-------- Excerpted passage

Creates a plot with segments or points of the data availability.

Usage

plot_data_overview(riverdata, type = "segment")

Arguments

riverdata

A list of hygiene and physical data of the river

type

Either "segment" or "point" for more precise information

Value

Returns a plot


Plot Hygiene Overview

Description

Creates a plot with three graphs: Histogramm of all e.coli values, a density curve of the last 16 values, and a boxplot of all values again

Usage

plot_hygiene_overview(hygiene_df)

Arguments

hygiene_df

A data.frame with the hygiene data of a given river

Value

Returns a plot


Plot Quality

Description

Window function for plot_stan_model

Usage

plot_predicted_quality(model, prediction, ...)

Arguments

model

stan.lm model for the river

prediction

list of season, ppd of predcit and ppd of means

...

Further parameter passed to plot.default

Value

Plotting function. Returns a plot.

----------------
-------- Dataset records

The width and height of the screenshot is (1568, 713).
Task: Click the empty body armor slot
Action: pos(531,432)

----------------
-------- Dataset records

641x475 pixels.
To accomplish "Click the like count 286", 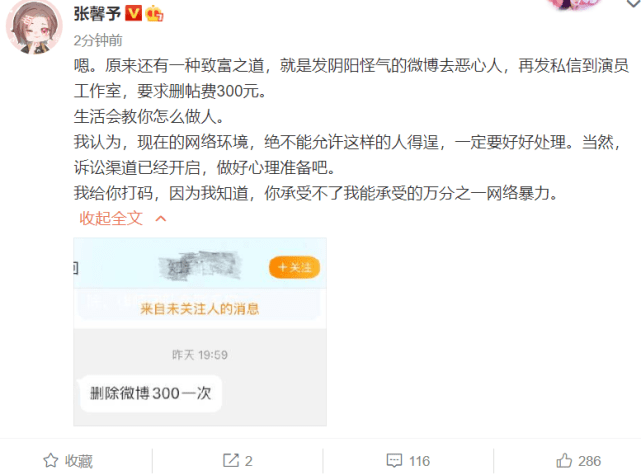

----------------
-------- Dataset records

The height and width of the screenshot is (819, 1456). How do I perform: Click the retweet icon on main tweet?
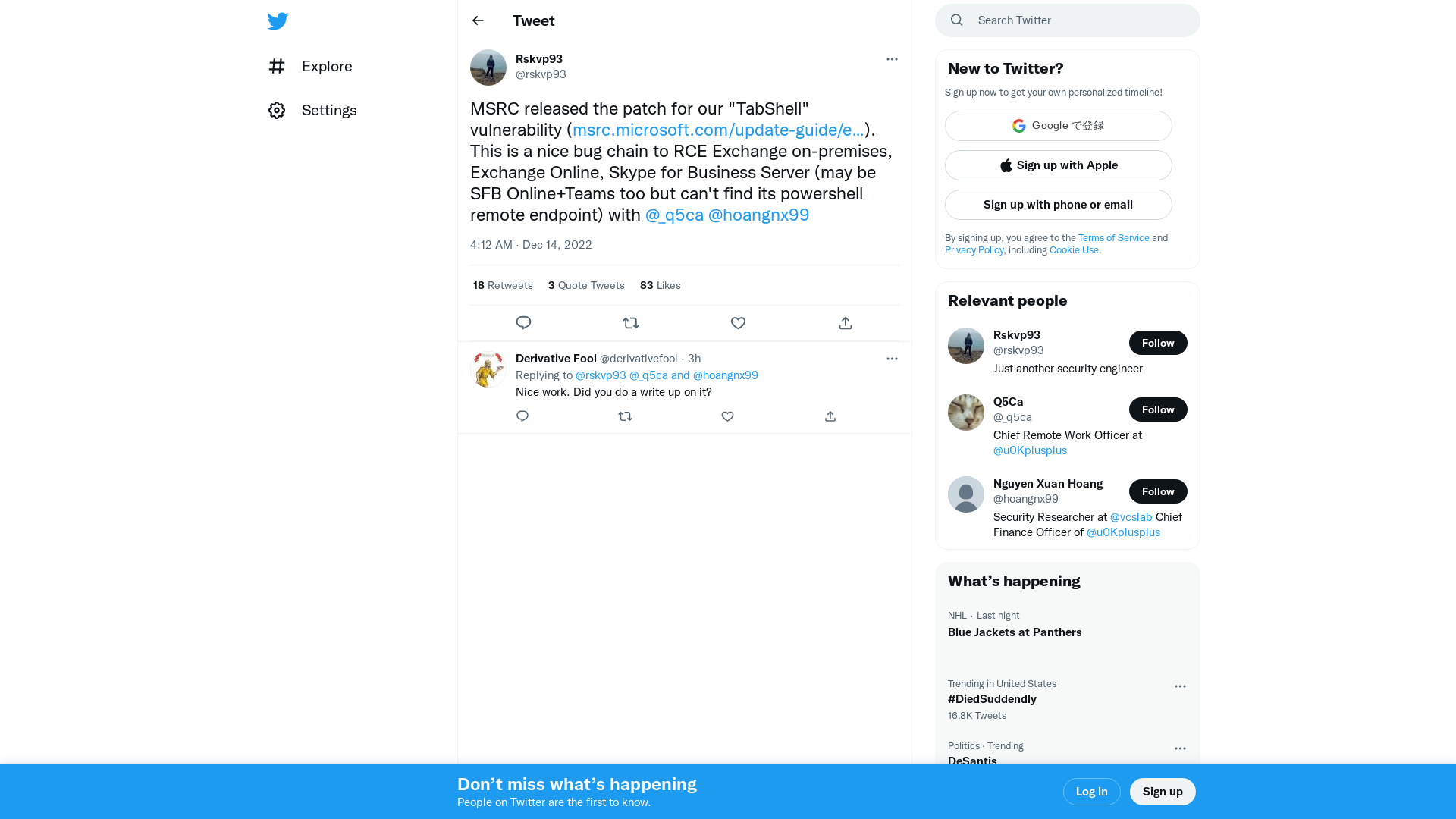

----------------

The tasks:
**a)** In the records, switch "body armor" to "helmet" within the part that opens with the line containing "The width and" and closes with the line containing "Action: pos(531,432)". Give back only those lines and change nothing else.
**b)** Pick up the documentation for the river-data plotting functions after its last line and continue it.
The text and the records were taken from unrelated sources.

Answers to each task:
**a)**
The width and height of the screenshot is (1568, 713).
Task: Click the empty helmet slot
Action: pos(531,432)

**b)**
Plot Flowing Conditions

Description

Creates a plot with the standard flowing conditions over the year. The data of all years will be taken into account.

Usage

plot_q_overview(q_df)

Arguments

q_df

The data.frame with 2 columns: datum and q

Value

Returns a plot


Plot Monthly Rain Summary

Description

Creates a plot with a monthly summary overview over the different rain sites

Usage

plot_rain_overview(df)

Arguments

df

A data frame with different rain gauges.

Value

Returns a plot


Plot Model Prediction with Quality Assessment

Description

Plots a sample of posterior predictions and means. Furthermore colours an hygiene quality assessment as background (see EU Bathing Water Directive) Dark blue means excellent quality. Steelblue means good quality. Yellow means sufficient quality. Red means insufficient quality.

Usage

plot_stan_model(timestamp, predict, linpred, log = FALSE, q90, q95,
  nlines = 250, nlinesCenter = 100, ...)

Arguments

timestamp

POSIX. The x-axis timestamp

predict

ppd. The posterior prediction of the model

linpred

ppd. The linpred (predicted means) of the model

log

logical. Is E.Coli log01-transformed?

q90

numeric. The 90. percentile of predict.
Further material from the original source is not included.